| Description of the task |
In the records below, the line that contains "344x214 pixels. At" marks the start. Copy it and each line after it through the end, exactly, without pictures.

Source records:
______________________________

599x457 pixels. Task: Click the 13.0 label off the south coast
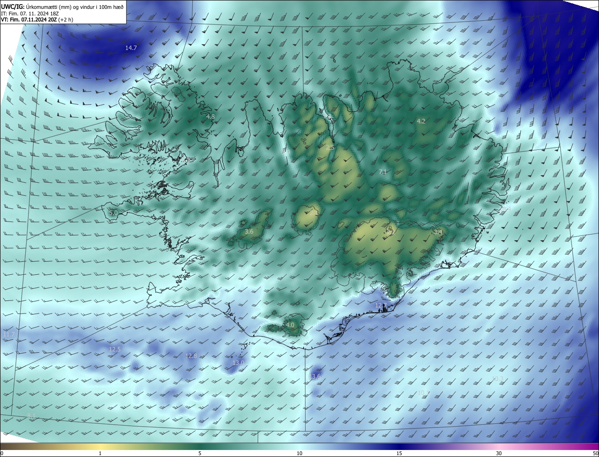pos(239,363)
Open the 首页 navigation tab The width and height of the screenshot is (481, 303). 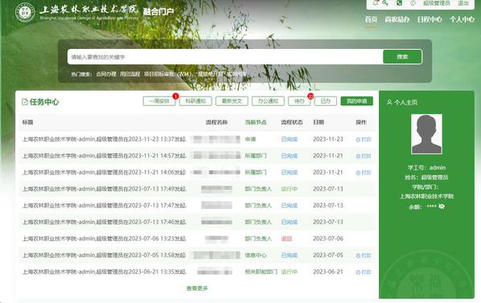(x=371, y=19)
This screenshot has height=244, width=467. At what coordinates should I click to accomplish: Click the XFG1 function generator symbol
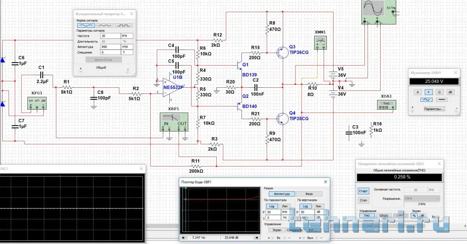click(37, 103)
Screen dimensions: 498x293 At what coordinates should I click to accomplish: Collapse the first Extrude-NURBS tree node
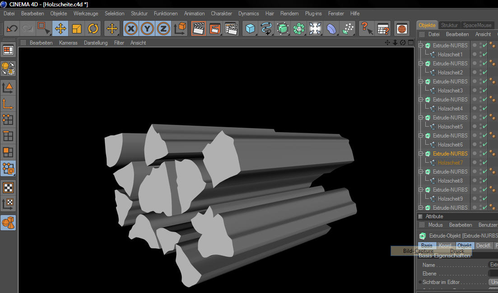pos(420,45)
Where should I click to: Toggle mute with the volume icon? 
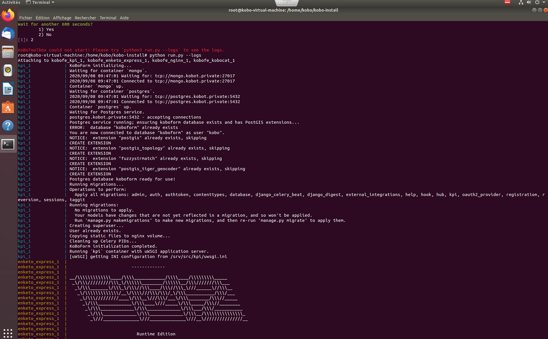[x=529, y=2]
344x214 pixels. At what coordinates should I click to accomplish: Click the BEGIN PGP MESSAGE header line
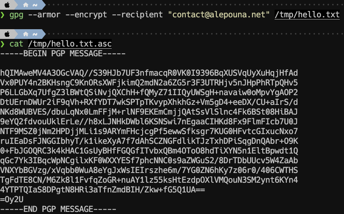63,54
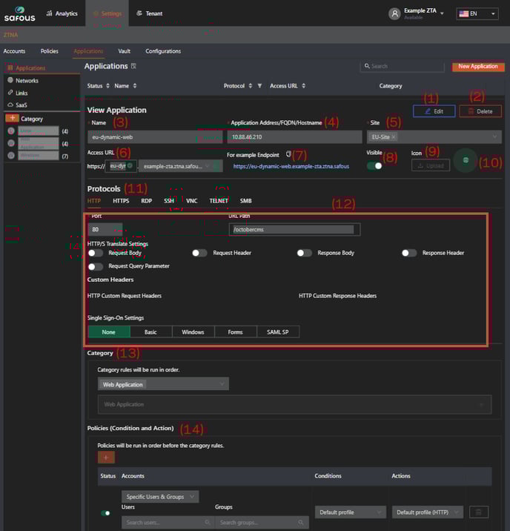Enable Response Header translation
The image size is (510, 531).
(x=409, y=253)

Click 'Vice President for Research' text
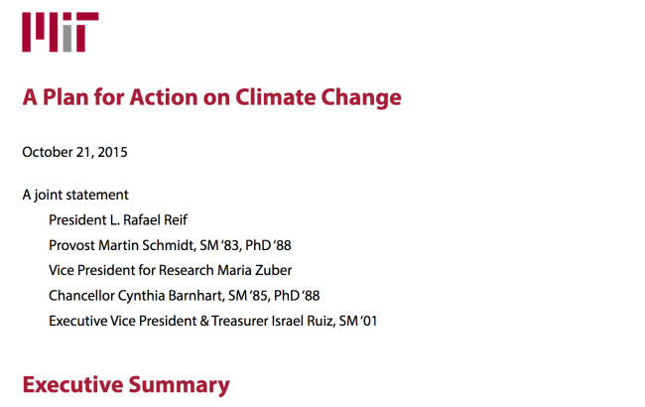(131, 270)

______________________________

| Answer to this task |
344x214 pixels. At what coordinates should I click to accomplish: Click the BEGIN PGP MESSAGE header line
63,54
Enable Response Header translation
The image size is (510, 531).
(x=409, y=253)

Click 'Vice President for Research' text
(131, 270)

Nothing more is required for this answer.